La maggior parte delle recensioni sui "generatori di blog AI" sembra un roundup sponsorizzato — un riassunto cordiale dei primi tre, un cenno educato agli altri e un codice sconto che non avevi chiesto. Così ho passato due settimane a pagarne sette, dando a ciascuno lo stesso brief: un approfondimento da 1.200 parole per manager alle prime armi su come gestire un one-on-one utile. Stesso prompt, stessa scaletta, stessa pressione di una scadenza. Ecco cosa è successo davvero.
La prima cosa che separa gli strumenti utili da quelli giocattolo è come gestiscono il brief, non la scrittura in sé. Tre dei sette (le suite di contenuti più affermate, quelle che hai sicuramente visto nei webinar) hanno trattato la mia scaletta come un semplice suggerimento e l’hanno riscritta in un generico brodo di liste "10 consigli per 1:1 migliori". La nuova generazione di assistenti long-form ha invece letto davvero il brief, ha mantenuto la struttura che avevo richiesto e ha fatto notare i punti deboli — uno ha segnalato che la mia sezione proposta sui "career ladder frameworks" non era adatta al pubblico di manager alle prime armi e ha suggerito un’alternativa più mirata. Quel singolo momento di disaccordo è valso più di qualsiasi controllo grammaticale.
Secondo: il fondamento fattuale è ancora il vero elemento distintivo. I generatori economici e veloci allucinavano con grande sicurezza — hanno inventato un report "State of Management 2024", attribuito in modo errato un dato di Gallup, citato un articolo di Harvard Business Review che non esiste. Gli strumenti di fascia media con retrieval integrato hanno intercettato la maggior parte di questi errori, ma solo uno dei sette mi ha fornito un elenco di fonti pulito e cliccabile che corrispondeva davvero alle affermazioni nella bozza. Se pubblichi senza una revisione umana dei fatti, stai giocando d’azzardo con lo strumento che sbaglia più spesso.
Terzo: la coerenza del tono su oltre 1.000 parole è il punto in cui la maggior parte dei generatori si rompe visibilmente.

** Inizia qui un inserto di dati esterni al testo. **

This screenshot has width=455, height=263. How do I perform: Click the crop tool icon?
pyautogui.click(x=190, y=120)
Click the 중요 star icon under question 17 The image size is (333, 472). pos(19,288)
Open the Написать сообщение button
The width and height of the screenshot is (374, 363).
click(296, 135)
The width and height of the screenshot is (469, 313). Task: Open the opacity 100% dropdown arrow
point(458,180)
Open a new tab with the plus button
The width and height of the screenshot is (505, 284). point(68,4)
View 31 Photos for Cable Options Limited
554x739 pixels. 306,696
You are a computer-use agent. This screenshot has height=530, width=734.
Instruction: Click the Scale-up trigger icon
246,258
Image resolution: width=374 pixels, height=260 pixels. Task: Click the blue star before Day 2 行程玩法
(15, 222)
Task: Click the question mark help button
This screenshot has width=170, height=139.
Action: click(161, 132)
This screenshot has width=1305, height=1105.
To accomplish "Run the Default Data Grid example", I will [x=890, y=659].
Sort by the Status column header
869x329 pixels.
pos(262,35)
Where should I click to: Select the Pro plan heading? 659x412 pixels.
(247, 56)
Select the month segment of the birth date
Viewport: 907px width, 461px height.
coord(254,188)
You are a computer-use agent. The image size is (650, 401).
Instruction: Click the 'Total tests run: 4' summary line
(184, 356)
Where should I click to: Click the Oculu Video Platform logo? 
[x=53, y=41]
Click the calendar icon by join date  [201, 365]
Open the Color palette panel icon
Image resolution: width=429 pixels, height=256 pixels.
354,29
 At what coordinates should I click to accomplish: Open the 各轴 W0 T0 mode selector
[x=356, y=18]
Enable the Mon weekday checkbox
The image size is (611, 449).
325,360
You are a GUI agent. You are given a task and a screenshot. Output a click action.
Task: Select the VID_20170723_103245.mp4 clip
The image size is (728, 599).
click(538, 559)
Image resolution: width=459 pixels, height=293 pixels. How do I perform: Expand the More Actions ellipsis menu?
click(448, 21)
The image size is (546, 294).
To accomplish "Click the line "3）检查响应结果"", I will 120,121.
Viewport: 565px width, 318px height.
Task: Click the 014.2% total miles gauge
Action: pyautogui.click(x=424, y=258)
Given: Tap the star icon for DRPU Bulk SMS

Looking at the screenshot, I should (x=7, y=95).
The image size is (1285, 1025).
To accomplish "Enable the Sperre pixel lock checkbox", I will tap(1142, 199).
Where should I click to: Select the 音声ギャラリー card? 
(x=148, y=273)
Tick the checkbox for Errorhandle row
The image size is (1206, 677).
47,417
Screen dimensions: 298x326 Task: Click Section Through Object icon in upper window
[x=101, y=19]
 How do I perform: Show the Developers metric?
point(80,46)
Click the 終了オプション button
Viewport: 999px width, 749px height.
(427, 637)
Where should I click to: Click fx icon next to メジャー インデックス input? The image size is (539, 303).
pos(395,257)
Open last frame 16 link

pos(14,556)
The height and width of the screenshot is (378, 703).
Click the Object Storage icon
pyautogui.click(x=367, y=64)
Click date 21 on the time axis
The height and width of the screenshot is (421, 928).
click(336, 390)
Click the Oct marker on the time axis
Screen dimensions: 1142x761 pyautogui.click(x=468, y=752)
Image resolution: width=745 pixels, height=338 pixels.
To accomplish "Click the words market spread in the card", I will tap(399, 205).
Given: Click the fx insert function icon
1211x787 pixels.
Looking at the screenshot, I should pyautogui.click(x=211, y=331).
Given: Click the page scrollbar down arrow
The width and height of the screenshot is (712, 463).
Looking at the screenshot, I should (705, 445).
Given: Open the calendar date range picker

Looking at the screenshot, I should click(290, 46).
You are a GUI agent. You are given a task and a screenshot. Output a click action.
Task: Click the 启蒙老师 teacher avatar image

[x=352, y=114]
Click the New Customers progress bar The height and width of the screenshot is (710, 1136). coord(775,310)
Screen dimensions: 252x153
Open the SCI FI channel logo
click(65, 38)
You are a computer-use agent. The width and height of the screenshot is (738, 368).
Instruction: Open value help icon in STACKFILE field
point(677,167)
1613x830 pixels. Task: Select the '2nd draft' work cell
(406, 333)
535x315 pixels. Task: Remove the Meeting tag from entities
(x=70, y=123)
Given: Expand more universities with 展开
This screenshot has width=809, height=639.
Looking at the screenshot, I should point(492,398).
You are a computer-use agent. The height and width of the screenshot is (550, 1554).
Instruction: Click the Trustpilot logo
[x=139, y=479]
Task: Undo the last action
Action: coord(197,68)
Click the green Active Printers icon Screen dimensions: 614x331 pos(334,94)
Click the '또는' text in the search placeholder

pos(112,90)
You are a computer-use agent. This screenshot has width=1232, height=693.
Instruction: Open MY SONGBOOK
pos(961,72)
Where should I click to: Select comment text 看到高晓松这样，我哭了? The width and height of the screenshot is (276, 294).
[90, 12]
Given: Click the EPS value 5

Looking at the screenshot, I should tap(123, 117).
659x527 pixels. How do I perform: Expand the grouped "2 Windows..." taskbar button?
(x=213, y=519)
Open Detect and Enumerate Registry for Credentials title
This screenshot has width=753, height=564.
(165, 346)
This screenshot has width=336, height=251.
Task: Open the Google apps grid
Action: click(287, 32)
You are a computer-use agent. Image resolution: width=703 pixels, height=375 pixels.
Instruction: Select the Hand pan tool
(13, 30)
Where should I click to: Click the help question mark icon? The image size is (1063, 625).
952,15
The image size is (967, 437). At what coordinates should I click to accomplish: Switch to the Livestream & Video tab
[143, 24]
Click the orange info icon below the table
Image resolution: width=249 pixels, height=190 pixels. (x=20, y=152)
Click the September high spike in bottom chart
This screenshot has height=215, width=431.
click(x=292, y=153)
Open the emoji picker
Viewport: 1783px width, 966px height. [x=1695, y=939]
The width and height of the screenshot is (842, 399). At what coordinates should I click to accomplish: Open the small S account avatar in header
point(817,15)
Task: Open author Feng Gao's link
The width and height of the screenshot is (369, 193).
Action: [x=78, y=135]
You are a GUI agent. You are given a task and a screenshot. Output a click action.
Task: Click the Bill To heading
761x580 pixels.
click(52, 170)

Nella seconda metà dell’articolo, tre di loro erano passati a un registro diverso — allegro-corporate all’inizio, piatto da Wikipedia nel mezzo, da thought leader di LinkedIn alla fine. Uno strumento ha risolto la cosa con una funzione di "voice anchor" in cui incolli tre campioni della tua scrittura e lui prova a imitarli. Non era perfetto, ma era l’unico output che sembrava scritto dalla stessa persona dall’inizio alla fine.
Quarto: l’area di editing conta più della chat box. I due migliori nel test avevano un vero editor a blocchi con un comando "riscrivi questa sezione", non solo un pulsante per rigenerare tutto. Quando puoi sistemare un paragrafo senza distruggere il resto, smetti di lottare contro lo strumento e inizi a usarlo.
Il riassunto onesto: la categoria è migliorata moltissimo nell’ultimo anno, ma "generatore di blog AI" è ancora uno spettro che va dall’autocompletamento a un junior writer. Lo strumento che fa per te dipende dal fatto che il tuo collo di bottiglia sia il blocco della pagina bianca, la velocità di ricerca o la rifinitura — e l’unico modo per saperlo è eseguire lo stesso brief su due o tre strumenti in un martedì pomeriggio. Scegli il brief con cui pubblichi davvero, non un prompt da demo, e presta attenzione ai momenti in cui lo strumento non è d’accordo con te. È lì che si trova la leva.